Que sejamos capazes de fazer amor em meio a ruínas
Ignorei os sintomas. Cansaço, sono picado, falta de ar. Fingi que não era nada, segui trabalhando e, várias horas por dia, esperneando nas mídias sociais. Até que uma febre alta me levou ao pronto-socorro para um raio-X dos seios da face e dos pulmões. Saí medicada por uma combinação de drogas que deveria me curar da sinusite e da bronquite diagnosticadas.
Só que o arsenal químico provocou taquicardia, pressão alta e derrame ocular —sobressaltos ausentes antes do coquetel. Até aí, nada de errado para a medicina moderna, já que pulmões e seios da face, depois de exames, se mostraram curados. Tudo certo também para a economia liberal: sanidade e paz de espírito não dão lucro.
De molho em casa, entendi que o ato de visitar as redes sociais fazia os sintomas se agravarem: pressão subia, ansiedade aumentava, melancolia invadia. Estava infectada de Brasil, intoxicada de “tudo isso aí” que se alimenta da pulsão de morte e de destruição. Era preciso me acalmar, voltar a sorrir e a sonhar. Mas como ficar alheia à nação que derrete e arde e à população de rua que cresce diariamente?
Assim como a medicina resolve o sintoma sem se interessar pela causa, estamos tentando eliminar sintomas sociais sem esmiuçar as causas da doença política. A diferença é que, no caso social e político, quando tudo parece desmoronar, as causas podem ser inventadas: a culpa é disso ou daquilo (e isso ou aquilo é sempre o grupo politicamente mais fraco).
Em situações de apocalipse social e econômico, quem encontra a narrativa ganha o direito de liderar. Hitler fez isso. A ditadura de 1964 fez isso. Trump faz isso. A história está repleta de homens que, agarrados a uma narrativa que dá esperança à população humilhada, endividada e esgotada, ganham o poder apontando o dedo para um grupo específico. “Oferte-me aquele que causou meu fracasso e apoio ações para eliminá-lo.” A culpa nunca é das relações de produção e de consumo que inventamos —um sistema cheio de perversões.

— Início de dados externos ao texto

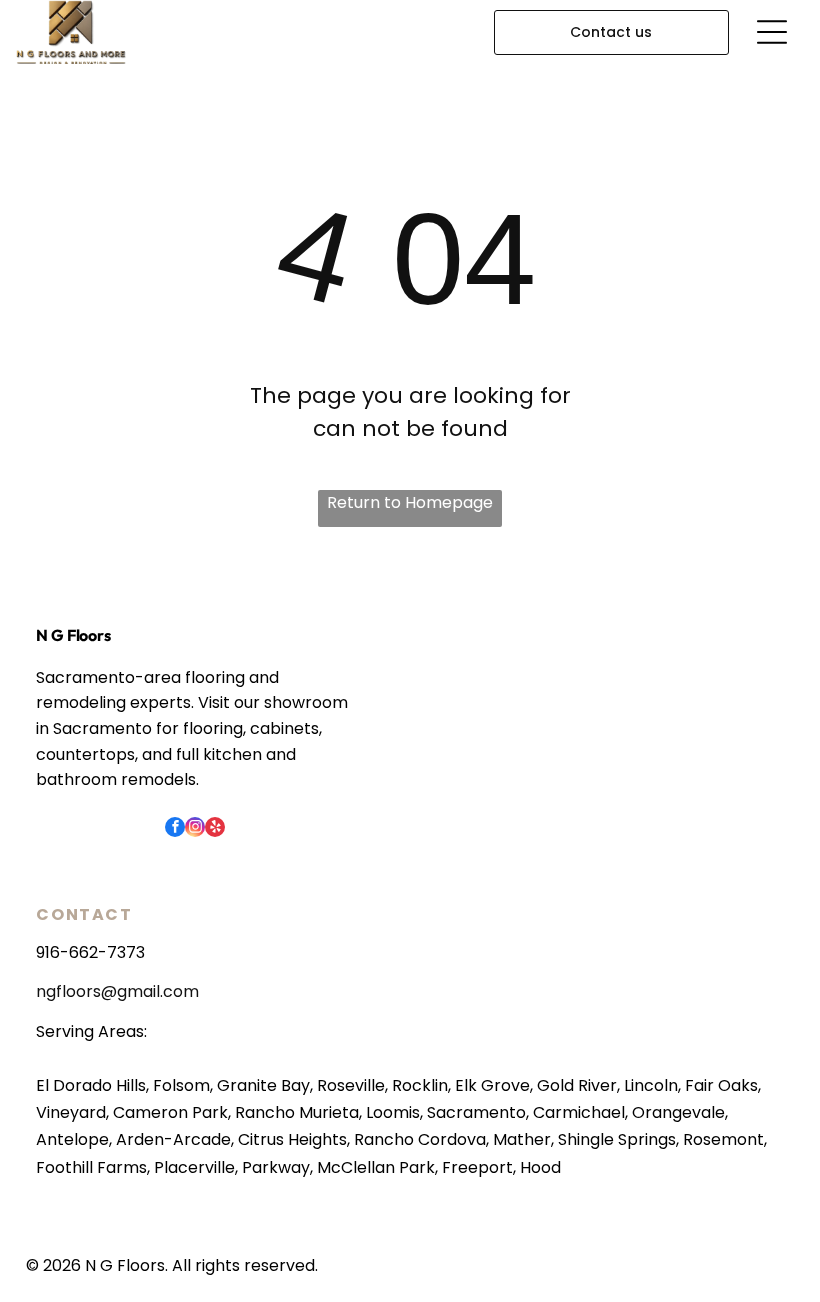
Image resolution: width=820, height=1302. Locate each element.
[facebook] (175, 829)
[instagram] (195, 829)
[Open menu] (772, 32)
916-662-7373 (90, 952)
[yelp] (215, 829)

Não conte com a indústria do plástico para diminuir o uso do material —dado que ele gera lucros colossais. Mas quando não há mais como negar que o plástico é um problema para o planeta, a solução passa a ser personalizar a culpa, fazendo com que sintamos que a cada sacola plástica não adquirida e a cada canudo evitado caminhamos para a salvação.
Criamos uma sociedade de pessoas privadas de estímulo criativo levando vidas sem significado. Um sistema assim vai produzir surtos de solidão, angústia, sufocamento e ansiedade. E uma população enfraquecida, adoentada e desesperada não se importará em ser controlada, vigiada, dividida. Nesse cenário, obedecer vai ser sempre mais fácil do que entender. Solidariedade e colaboração nos fizeram evoluir; competição e destruição nos alienam de nós mesmos e do planeta.
Mas seguir retrucando e criando memes de cada absurdo que sai da boca das autoridades não está levando a gente a lugar algum —a não ser para hospitais e divãs. Como então sair dessa lama?
Conversando com um poeta que chamo de irmão, obtive a resposta: festa. Precisamos de melodia, de poesia, de encontros por conspirações positivas. É o que o ultradireitismo não tolera. Que apesar das rajadas de metralhadoras sigamos escutando a música. Que apesar das epidemias de ansiedade e de melancolia sigamos celebrando. Que mesmo sufocados em desespero sigamos cantando. Que sejamos capazes de fazer amor, de trepar e de beijar em meio a ruínas.
Hora de organizar a raiva, agasalhar a tristeza e festejar a coragem daqueles que todos os dias saem de suas casas para estudar ou trabalhar com helicópteros militares disparando rajadas a esmo. Festejar a paciência dos professores que superam a falta de salário e continuam ensinando. Festejar os quilombos, as aldeias, as comunidades e a sensatez de quem escolheu o lado do silenciado, do excluído, do injustiçado. Hora de aumentar o som, abraçar quem está ao lado e deixar o amor transbordar. Resistir é dar as mãos; e a revolução é manter-se são.